DIRECTIONS FOR THIS TASK: Copy exactly the stretch of data below from the line with "Click the plus box" through the line with "Open the Usage section", including both of those lines.

Stored records:
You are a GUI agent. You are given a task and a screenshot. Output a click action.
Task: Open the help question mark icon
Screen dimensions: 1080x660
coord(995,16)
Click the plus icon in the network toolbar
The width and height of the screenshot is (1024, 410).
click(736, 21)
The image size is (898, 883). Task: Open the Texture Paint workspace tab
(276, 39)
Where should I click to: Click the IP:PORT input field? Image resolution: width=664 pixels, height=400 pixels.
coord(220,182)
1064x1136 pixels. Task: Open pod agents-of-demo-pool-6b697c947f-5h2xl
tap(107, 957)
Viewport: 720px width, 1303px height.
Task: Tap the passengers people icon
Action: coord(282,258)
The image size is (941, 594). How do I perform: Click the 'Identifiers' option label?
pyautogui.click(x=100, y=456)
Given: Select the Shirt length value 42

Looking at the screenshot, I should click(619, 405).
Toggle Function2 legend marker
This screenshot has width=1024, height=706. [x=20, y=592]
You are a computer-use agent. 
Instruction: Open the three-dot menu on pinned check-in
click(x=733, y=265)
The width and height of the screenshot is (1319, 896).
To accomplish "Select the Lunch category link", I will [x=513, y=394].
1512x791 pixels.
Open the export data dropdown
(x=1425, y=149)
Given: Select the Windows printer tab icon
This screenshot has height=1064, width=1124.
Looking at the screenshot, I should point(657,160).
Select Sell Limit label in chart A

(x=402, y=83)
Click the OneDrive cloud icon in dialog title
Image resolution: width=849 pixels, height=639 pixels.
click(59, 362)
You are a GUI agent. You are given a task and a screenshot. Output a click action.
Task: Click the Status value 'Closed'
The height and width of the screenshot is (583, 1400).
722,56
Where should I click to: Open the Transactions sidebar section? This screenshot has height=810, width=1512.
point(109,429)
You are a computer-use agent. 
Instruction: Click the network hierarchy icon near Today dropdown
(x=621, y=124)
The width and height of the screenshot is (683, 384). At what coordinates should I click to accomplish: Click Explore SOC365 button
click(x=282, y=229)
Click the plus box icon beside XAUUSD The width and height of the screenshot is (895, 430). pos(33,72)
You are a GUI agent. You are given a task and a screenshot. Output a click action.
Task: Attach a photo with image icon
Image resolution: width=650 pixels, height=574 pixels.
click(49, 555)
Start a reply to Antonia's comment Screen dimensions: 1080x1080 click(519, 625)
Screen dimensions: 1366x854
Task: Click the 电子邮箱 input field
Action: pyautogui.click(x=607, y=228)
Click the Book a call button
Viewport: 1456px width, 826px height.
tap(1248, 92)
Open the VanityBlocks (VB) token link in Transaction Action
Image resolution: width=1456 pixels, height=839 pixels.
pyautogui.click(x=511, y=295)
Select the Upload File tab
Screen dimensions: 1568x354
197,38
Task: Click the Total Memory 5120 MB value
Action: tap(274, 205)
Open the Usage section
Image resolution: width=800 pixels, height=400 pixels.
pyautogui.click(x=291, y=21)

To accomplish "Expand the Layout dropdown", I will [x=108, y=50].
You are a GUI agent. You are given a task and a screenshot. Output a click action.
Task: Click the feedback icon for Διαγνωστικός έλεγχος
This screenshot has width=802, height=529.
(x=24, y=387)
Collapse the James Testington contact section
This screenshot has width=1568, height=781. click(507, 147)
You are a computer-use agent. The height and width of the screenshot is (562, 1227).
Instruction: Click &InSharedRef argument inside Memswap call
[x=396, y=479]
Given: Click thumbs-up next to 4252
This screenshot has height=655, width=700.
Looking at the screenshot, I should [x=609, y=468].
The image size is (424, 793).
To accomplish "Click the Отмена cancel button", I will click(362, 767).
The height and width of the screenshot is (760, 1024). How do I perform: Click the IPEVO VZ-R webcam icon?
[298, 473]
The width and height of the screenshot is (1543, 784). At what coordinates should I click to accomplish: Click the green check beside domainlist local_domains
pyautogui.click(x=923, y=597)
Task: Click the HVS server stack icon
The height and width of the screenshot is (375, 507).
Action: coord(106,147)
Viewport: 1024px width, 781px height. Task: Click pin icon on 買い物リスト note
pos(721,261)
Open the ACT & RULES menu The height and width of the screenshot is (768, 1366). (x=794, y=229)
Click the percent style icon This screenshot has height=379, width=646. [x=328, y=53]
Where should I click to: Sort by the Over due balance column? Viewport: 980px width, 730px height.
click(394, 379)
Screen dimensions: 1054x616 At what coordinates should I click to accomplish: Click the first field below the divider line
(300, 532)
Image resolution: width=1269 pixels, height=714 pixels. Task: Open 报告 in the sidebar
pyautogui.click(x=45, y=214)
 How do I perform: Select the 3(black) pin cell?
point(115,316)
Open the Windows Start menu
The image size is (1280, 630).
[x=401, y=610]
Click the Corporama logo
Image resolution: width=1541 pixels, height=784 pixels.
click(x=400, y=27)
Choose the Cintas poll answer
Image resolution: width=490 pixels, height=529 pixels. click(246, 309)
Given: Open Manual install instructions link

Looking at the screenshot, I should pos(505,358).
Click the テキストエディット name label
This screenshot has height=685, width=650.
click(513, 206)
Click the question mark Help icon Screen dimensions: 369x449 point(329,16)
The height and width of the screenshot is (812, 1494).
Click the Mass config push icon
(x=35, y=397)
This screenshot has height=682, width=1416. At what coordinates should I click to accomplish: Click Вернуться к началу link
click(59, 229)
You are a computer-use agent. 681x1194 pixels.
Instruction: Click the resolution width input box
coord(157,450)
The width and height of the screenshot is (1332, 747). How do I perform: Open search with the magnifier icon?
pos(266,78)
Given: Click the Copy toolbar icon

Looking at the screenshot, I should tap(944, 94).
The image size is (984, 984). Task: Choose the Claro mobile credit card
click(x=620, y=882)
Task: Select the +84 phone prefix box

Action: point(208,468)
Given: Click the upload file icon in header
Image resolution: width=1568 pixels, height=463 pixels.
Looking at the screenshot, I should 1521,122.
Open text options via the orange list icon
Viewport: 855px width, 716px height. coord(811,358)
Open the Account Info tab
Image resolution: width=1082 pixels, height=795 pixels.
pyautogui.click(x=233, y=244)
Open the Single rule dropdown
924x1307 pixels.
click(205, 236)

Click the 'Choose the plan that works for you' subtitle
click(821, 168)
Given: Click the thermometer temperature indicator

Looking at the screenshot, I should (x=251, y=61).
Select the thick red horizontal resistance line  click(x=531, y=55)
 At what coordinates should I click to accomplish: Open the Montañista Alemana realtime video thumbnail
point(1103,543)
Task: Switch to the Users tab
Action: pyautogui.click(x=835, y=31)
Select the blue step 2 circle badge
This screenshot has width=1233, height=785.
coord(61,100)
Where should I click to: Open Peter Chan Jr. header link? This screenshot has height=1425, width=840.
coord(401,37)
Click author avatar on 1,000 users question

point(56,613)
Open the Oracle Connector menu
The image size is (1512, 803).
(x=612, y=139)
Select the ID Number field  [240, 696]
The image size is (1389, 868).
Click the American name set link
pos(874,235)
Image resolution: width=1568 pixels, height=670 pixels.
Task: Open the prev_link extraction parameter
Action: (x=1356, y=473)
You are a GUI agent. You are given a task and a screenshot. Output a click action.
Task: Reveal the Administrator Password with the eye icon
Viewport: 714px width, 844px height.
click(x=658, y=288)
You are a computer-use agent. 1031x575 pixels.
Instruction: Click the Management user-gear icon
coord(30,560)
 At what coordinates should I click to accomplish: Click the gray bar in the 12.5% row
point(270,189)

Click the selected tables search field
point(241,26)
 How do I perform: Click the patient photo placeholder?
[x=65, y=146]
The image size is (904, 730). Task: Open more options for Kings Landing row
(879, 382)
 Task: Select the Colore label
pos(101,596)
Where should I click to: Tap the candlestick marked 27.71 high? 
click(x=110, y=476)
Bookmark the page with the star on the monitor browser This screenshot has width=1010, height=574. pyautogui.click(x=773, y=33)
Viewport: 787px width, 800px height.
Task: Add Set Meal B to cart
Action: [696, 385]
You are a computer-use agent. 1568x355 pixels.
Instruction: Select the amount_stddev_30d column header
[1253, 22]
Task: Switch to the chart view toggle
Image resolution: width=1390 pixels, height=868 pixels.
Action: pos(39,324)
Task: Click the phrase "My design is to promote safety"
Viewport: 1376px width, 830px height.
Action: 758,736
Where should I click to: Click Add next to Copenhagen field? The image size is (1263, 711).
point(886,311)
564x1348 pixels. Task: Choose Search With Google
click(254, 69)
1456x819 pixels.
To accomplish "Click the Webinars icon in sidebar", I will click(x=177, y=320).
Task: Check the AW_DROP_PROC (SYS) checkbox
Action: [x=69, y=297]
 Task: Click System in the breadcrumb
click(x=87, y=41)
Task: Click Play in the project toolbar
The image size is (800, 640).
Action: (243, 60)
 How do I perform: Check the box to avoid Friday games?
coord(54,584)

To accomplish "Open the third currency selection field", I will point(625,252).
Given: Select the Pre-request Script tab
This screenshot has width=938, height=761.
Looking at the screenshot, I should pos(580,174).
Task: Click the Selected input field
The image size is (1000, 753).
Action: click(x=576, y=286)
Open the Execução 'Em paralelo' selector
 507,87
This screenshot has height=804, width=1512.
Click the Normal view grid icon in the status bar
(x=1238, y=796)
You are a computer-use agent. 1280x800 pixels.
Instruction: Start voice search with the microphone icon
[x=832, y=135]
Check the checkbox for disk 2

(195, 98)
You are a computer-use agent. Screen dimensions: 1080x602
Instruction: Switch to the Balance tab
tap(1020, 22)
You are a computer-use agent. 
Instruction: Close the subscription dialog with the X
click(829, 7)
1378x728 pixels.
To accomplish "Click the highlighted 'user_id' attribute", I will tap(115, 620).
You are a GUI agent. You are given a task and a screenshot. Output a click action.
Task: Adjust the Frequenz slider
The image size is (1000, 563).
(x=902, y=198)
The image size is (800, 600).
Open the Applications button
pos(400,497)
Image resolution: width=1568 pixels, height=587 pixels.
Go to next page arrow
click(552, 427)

ANSWER BOX:
Click the plus box icon beside XAUUSD The width and height of the screenshot is (895, 430). pos(33,72)
You are a GUI agent. You are given a task and a screenshot. Output a click action.
Task: Attach a photo with image icon
Image resolution: width=650 pixels, height=574 pixels.
click(49, 555)
Start a reply to Antonia's comment Screen dimensions: 1080x1080 click(519, 625)
Screen dimensions: 1366x854
Task: Click the 电子邮箱 input field
Action: pyautogui.click(x=607, y=228)
Click the Book a call button
Viewport: 1456px width, 826px height.
tap(1248, 92)
Open the VanityBlocks (VB) token link in Transaction Action
Image resolution: width=1456 pixels, height=839 pixels.
pyautogui.click(x=511, y=295)
Select the Upload File tab
Screen dimensions: 1568x354
197,38
Task: Click the Total Memory 5120 MB value
Action: tap(274, 205)
Open the Usage section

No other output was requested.